## WHAT THE TASK REQUIRES:
Could you print the lines below exactly, from the one holding "2487x1358 pixels." through the last line, with no other output?

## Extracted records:
========

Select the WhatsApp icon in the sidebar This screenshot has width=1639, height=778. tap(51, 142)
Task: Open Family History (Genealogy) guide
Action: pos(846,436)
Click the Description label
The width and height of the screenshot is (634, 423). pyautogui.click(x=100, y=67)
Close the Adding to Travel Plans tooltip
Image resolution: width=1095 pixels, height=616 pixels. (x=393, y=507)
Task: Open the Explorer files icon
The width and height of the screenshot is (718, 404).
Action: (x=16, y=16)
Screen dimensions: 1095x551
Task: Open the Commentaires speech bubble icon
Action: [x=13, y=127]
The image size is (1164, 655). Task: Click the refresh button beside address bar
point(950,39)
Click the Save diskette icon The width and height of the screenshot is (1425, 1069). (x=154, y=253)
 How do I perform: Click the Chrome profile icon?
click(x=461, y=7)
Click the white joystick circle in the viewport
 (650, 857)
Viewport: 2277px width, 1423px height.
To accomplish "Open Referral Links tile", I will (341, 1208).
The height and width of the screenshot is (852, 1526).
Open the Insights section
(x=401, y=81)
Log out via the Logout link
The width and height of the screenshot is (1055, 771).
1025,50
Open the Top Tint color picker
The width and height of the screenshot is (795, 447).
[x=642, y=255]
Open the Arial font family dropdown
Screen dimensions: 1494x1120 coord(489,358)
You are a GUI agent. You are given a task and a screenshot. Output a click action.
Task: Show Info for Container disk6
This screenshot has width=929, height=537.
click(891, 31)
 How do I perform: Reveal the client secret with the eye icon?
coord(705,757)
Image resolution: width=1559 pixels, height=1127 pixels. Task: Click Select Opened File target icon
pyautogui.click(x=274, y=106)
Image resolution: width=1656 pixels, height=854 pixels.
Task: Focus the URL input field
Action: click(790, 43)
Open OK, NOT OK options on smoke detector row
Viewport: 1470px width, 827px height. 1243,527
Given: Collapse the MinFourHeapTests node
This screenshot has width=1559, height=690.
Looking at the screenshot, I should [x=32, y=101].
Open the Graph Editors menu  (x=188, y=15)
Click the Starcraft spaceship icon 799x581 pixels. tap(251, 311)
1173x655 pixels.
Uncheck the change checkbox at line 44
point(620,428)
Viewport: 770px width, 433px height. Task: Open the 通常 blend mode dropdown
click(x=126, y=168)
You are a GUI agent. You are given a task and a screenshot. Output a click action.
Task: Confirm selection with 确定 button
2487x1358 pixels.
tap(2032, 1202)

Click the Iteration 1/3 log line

========

## REPLY:
2487x1358 pixels.
tap(2032, 1202)

Click the Iteration 1/3 log line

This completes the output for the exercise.